Only a number is expected in reply: the number of lines below that include the word "field".

⟨

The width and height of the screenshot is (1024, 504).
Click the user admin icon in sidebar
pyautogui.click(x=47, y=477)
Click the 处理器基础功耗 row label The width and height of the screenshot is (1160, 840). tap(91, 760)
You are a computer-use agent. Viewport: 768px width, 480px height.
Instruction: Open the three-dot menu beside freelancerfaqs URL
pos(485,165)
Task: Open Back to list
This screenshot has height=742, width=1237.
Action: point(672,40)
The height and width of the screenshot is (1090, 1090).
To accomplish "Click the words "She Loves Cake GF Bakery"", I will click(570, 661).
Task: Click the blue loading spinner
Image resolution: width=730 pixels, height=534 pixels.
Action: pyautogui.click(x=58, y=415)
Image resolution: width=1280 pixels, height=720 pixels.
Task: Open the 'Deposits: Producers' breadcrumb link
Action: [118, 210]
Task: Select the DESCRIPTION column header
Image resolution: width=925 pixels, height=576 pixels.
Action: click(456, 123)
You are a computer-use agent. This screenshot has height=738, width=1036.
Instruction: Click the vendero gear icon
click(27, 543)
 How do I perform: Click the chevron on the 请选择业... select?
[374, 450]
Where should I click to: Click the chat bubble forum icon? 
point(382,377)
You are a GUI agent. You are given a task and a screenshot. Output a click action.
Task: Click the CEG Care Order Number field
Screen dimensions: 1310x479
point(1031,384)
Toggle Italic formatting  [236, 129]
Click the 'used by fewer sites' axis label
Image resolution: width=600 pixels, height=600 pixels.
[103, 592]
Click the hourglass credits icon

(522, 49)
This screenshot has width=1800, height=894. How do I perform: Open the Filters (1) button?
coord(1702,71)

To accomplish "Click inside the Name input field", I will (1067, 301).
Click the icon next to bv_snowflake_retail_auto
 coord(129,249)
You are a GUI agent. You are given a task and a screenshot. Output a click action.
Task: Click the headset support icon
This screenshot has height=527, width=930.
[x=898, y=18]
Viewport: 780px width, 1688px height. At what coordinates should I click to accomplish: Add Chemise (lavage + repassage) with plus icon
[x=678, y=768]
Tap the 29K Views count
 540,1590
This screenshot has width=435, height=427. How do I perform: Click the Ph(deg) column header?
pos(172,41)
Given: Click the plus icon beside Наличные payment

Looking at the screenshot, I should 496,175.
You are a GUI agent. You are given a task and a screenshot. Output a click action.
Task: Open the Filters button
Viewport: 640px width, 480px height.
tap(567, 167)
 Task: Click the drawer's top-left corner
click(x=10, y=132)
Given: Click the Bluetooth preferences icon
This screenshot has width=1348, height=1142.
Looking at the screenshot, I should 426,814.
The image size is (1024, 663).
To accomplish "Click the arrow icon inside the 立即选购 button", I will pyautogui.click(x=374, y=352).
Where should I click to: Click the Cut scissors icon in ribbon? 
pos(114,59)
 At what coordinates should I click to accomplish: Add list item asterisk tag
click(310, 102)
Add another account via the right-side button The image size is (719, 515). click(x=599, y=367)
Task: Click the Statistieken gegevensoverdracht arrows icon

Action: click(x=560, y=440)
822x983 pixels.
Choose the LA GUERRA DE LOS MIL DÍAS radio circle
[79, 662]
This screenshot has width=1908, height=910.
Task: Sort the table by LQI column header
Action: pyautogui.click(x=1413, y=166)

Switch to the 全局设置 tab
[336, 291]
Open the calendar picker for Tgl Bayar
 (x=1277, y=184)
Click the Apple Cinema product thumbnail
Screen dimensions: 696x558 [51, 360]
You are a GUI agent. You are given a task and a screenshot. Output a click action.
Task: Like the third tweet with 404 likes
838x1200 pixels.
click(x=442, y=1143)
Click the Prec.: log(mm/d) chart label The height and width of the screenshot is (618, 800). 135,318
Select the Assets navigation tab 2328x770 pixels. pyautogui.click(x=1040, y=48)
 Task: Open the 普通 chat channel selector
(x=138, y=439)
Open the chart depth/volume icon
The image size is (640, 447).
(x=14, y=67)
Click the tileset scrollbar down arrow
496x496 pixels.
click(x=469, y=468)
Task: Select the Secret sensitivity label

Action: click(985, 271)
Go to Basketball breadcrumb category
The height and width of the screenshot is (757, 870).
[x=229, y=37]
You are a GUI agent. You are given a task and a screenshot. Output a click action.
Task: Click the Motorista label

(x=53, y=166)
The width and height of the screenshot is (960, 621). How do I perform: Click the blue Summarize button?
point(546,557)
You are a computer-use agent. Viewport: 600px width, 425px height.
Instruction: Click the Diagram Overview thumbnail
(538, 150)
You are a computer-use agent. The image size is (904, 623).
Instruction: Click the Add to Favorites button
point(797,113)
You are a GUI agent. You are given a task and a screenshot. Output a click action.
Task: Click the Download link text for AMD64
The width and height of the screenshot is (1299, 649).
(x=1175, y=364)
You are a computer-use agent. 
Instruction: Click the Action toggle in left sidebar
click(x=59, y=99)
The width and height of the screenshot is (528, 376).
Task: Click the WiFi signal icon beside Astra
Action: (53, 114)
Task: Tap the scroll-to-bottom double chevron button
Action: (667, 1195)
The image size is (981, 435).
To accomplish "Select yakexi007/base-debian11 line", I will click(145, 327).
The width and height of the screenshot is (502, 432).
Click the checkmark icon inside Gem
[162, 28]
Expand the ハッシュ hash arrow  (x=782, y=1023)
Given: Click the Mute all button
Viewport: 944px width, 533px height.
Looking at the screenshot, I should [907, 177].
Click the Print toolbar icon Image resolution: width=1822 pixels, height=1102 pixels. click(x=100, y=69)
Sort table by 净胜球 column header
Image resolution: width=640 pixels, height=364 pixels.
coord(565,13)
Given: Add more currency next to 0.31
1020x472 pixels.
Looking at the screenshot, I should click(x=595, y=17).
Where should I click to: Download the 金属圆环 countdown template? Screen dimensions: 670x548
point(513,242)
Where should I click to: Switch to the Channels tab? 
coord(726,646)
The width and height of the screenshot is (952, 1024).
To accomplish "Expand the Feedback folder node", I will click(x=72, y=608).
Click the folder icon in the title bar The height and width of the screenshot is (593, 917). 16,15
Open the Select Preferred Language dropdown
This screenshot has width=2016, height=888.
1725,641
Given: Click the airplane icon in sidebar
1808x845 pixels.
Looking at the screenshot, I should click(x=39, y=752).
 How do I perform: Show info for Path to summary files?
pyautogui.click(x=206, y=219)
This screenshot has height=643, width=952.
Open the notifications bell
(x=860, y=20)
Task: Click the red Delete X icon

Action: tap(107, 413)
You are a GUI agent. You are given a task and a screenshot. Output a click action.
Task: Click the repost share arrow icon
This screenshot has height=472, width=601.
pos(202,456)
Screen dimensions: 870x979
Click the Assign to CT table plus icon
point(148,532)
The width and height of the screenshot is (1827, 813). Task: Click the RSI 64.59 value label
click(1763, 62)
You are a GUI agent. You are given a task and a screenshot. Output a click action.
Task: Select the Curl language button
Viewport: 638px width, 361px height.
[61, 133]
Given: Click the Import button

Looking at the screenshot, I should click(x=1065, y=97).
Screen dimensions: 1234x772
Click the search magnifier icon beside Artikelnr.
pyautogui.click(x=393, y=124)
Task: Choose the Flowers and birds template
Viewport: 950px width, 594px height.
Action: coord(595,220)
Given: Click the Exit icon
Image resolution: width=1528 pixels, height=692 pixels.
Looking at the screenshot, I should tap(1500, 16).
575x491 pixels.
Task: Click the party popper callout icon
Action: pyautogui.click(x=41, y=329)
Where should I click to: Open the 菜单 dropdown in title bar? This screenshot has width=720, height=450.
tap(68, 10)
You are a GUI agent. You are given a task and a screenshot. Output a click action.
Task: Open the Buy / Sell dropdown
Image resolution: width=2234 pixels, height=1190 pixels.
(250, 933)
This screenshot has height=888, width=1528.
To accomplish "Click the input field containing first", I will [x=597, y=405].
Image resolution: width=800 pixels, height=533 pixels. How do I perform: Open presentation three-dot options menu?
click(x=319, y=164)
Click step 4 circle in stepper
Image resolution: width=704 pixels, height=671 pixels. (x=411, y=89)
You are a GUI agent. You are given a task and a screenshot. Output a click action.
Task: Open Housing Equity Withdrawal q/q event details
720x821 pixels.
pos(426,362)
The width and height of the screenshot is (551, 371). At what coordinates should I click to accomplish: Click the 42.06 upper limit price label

⟩

— WRITTEN SOLUTION —
3